• _Exercise aim_
Copy the data word for word from its first line through the line holding "coord(777,919)", both included. Leave the pictures out.

::::::::

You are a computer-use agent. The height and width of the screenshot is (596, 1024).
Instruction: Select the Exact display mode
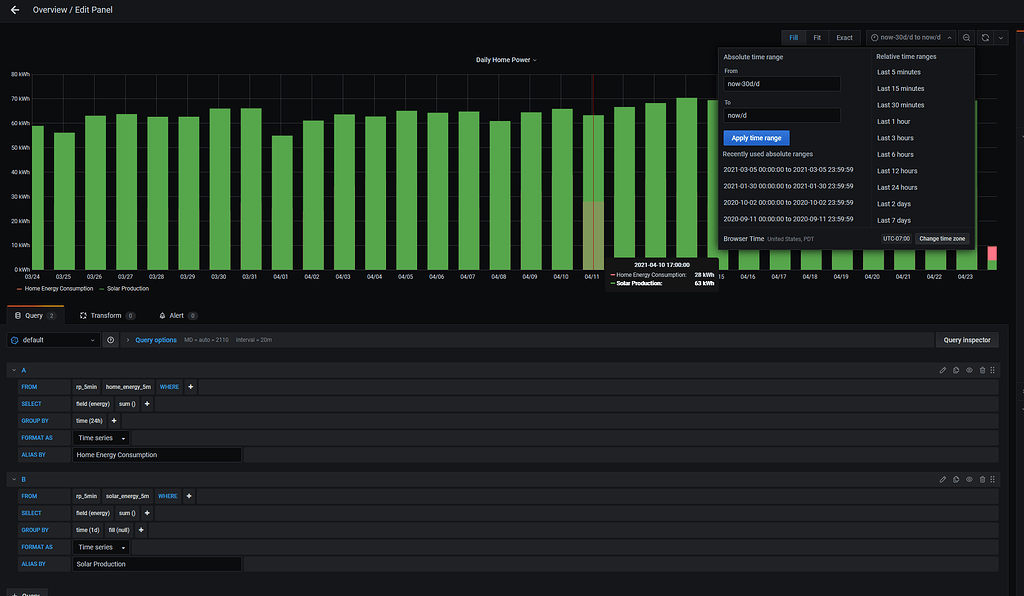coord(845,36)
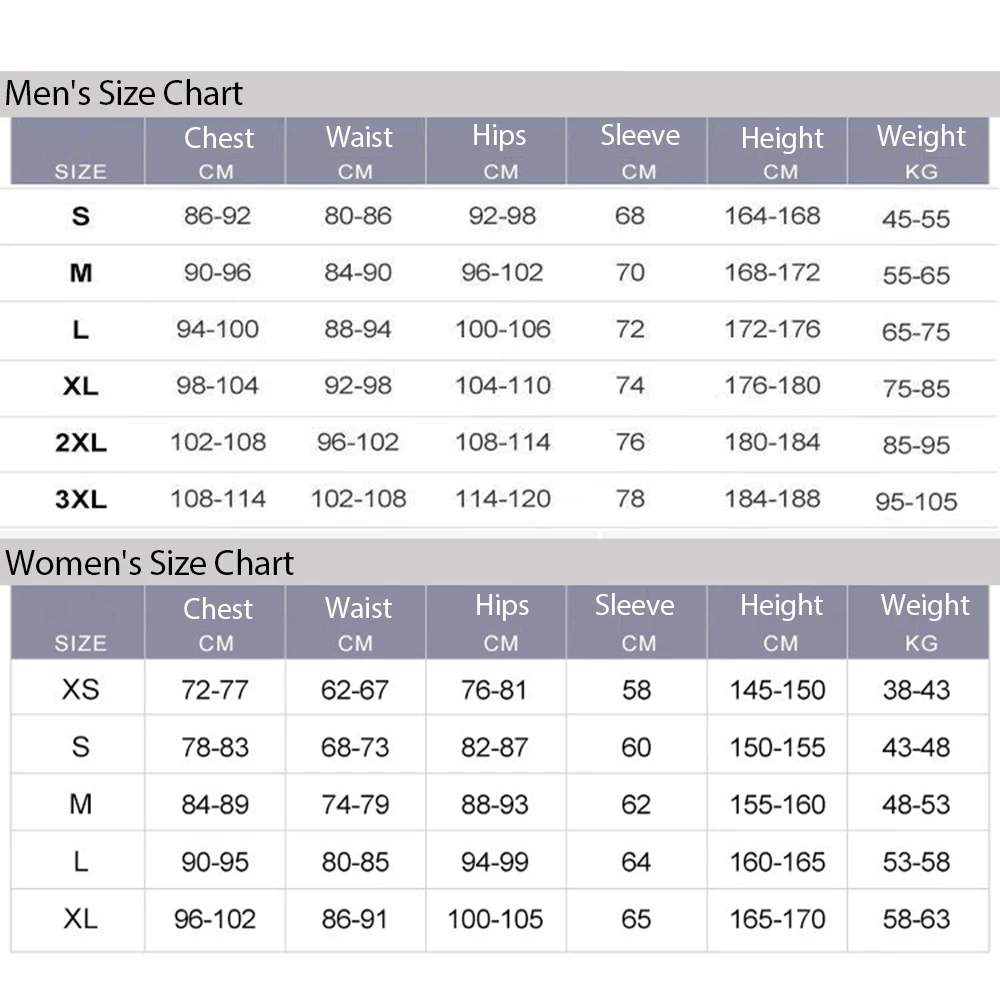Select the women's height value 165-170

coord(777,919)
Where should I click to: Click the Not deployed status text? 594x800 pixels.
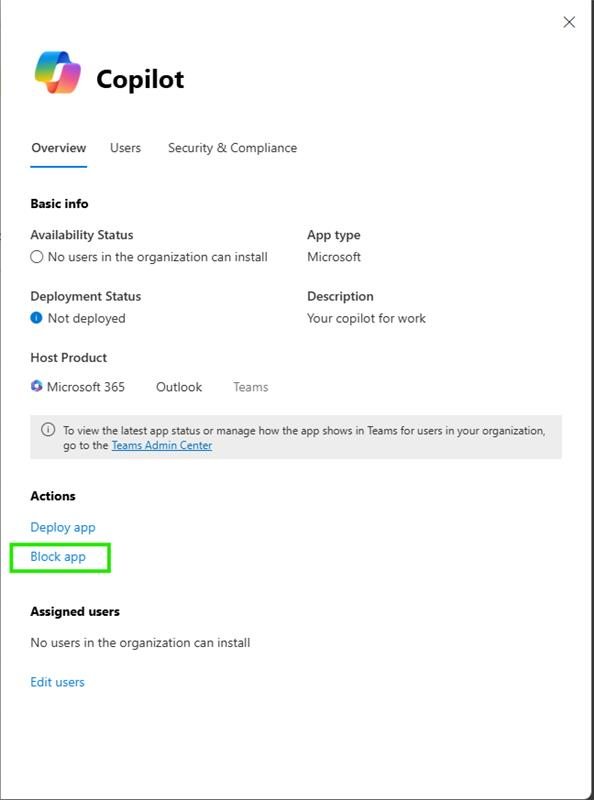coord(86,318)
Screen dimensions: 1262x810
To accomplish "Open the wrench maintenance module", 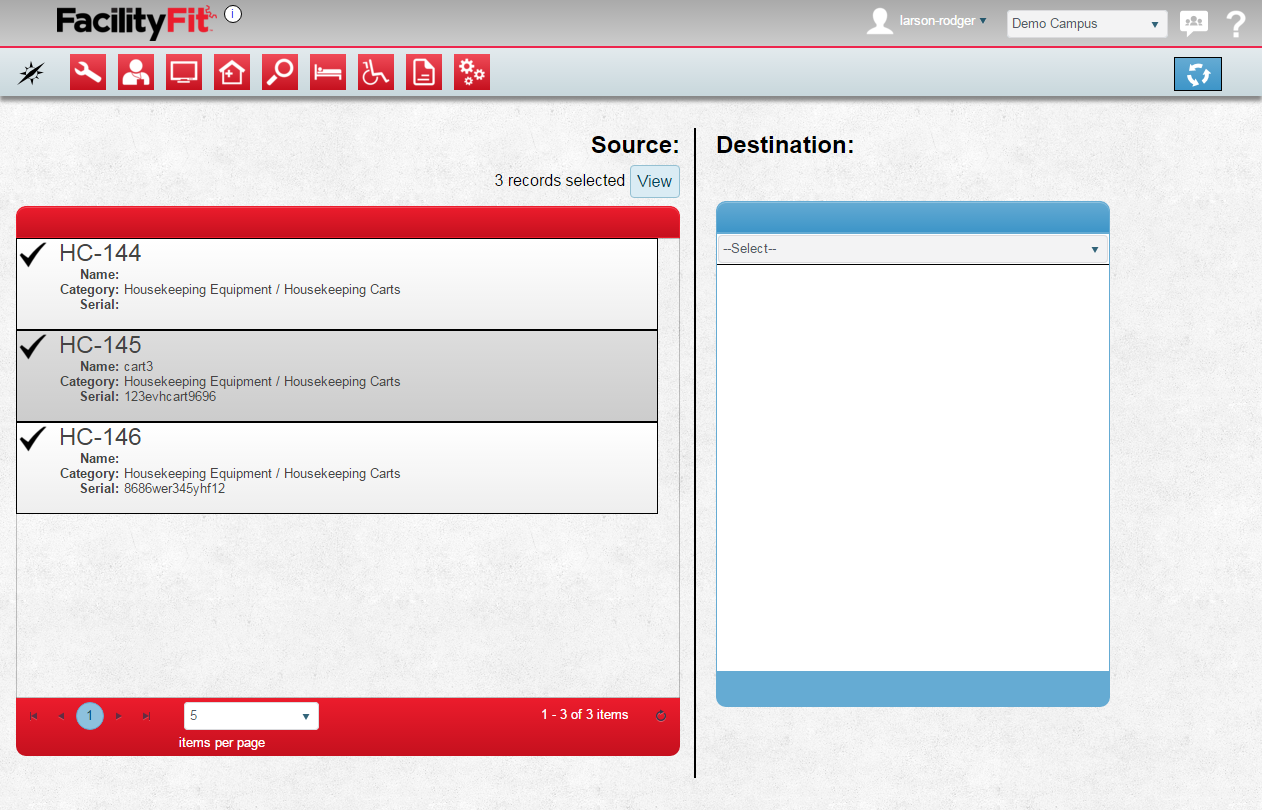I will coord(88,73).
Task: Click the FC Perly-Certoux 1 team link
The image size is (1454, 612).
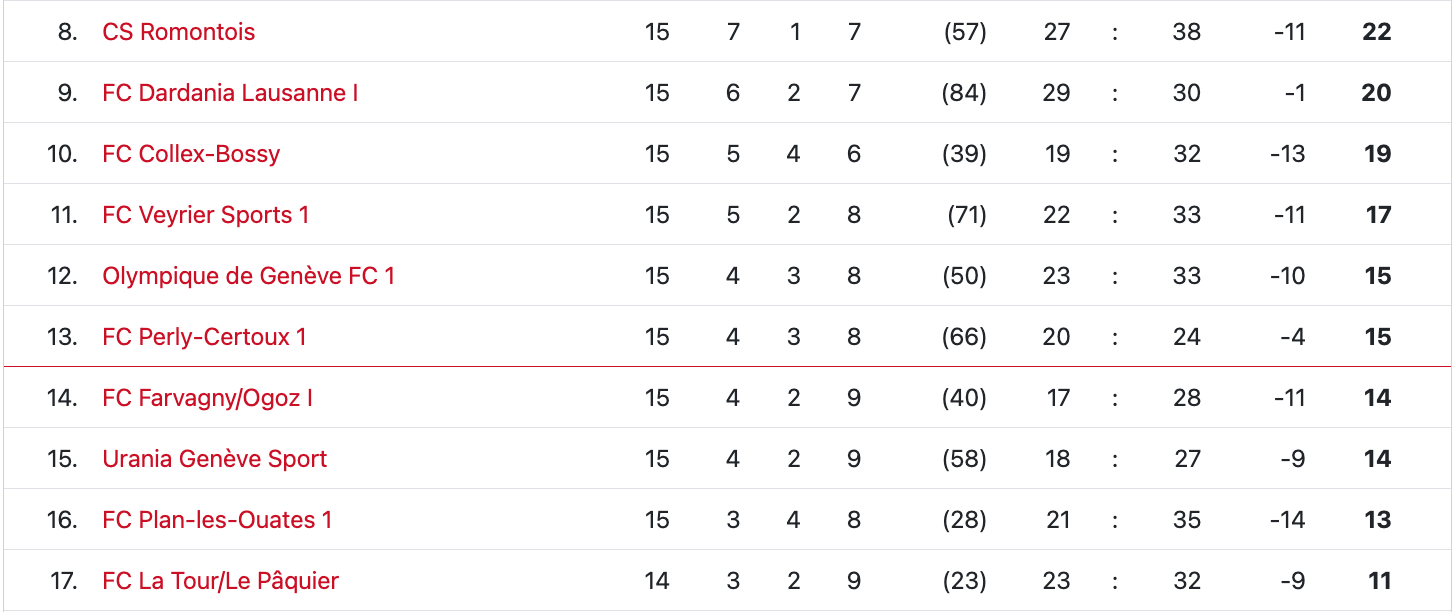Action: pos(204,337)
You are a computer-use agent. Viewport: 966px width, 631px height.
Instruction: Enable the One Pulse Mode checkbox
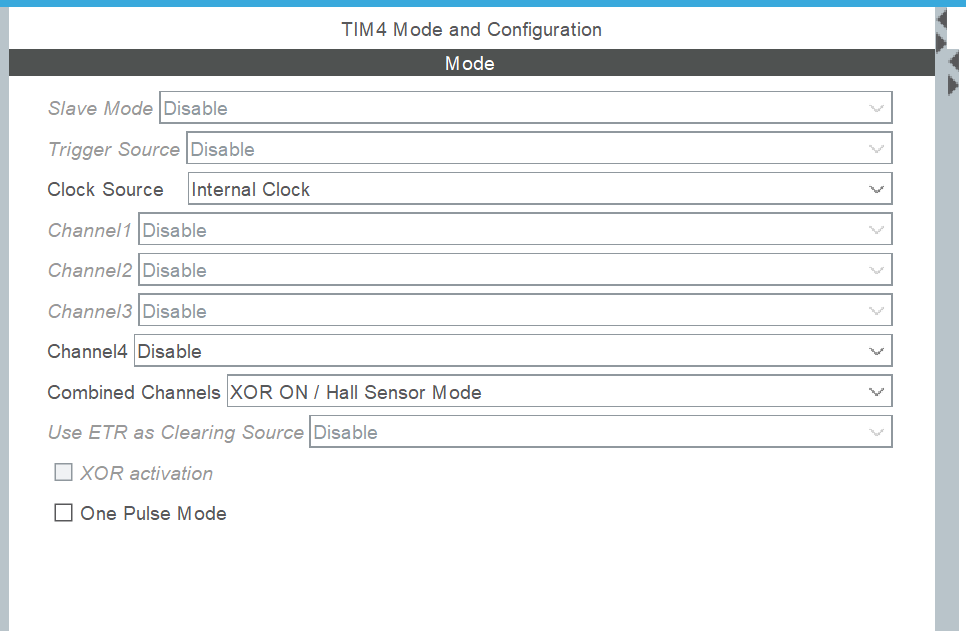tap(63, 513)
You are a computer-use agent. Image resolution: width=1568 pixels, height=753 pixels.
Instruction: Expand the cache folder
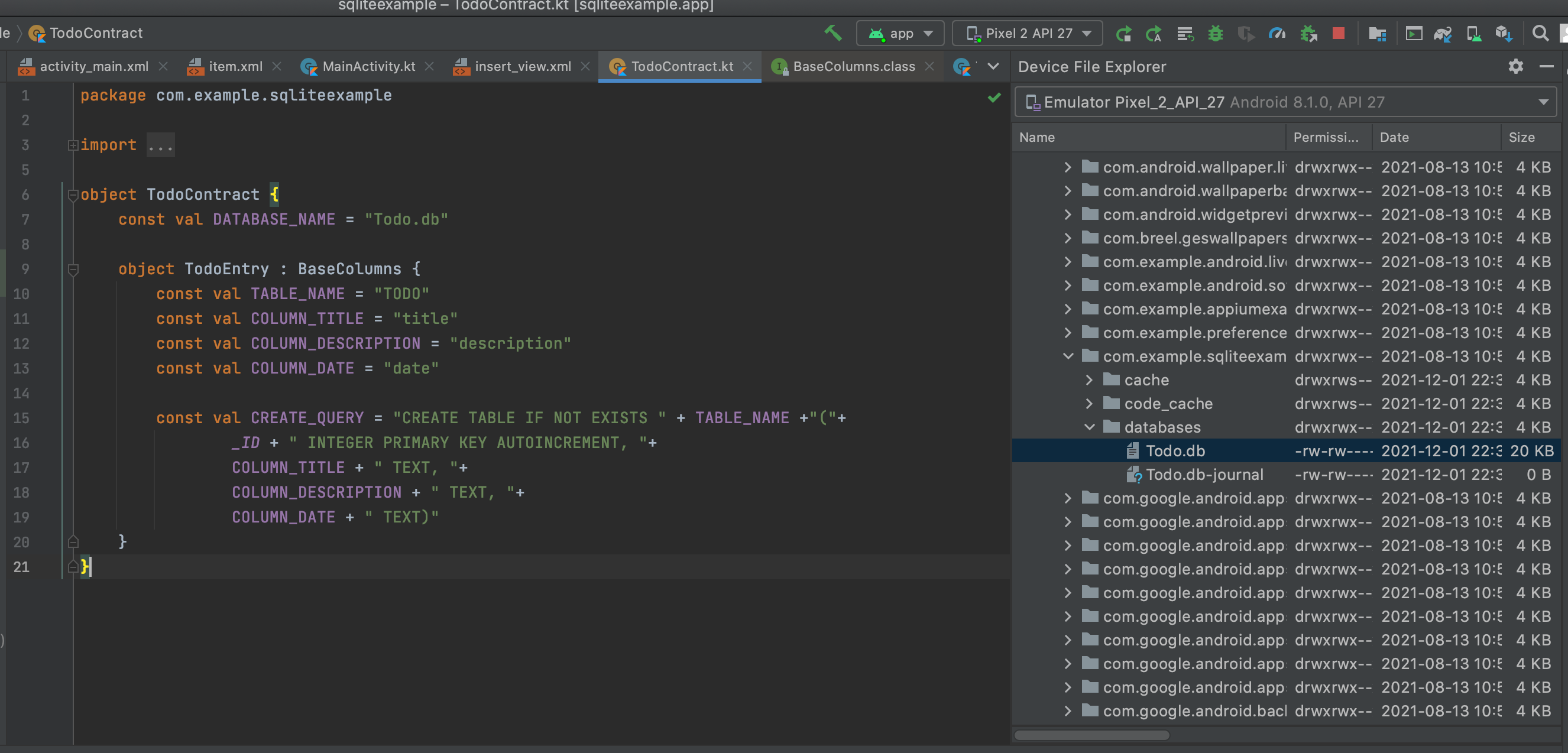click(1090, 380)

::::::::

• _Correct output_
You are a computer-use agent. The height and width of the screenshot is (596, 1024).
Instruction: Select the Exact display mode
coord(845,36)
Select the women's height value 165-170

coord(777,919)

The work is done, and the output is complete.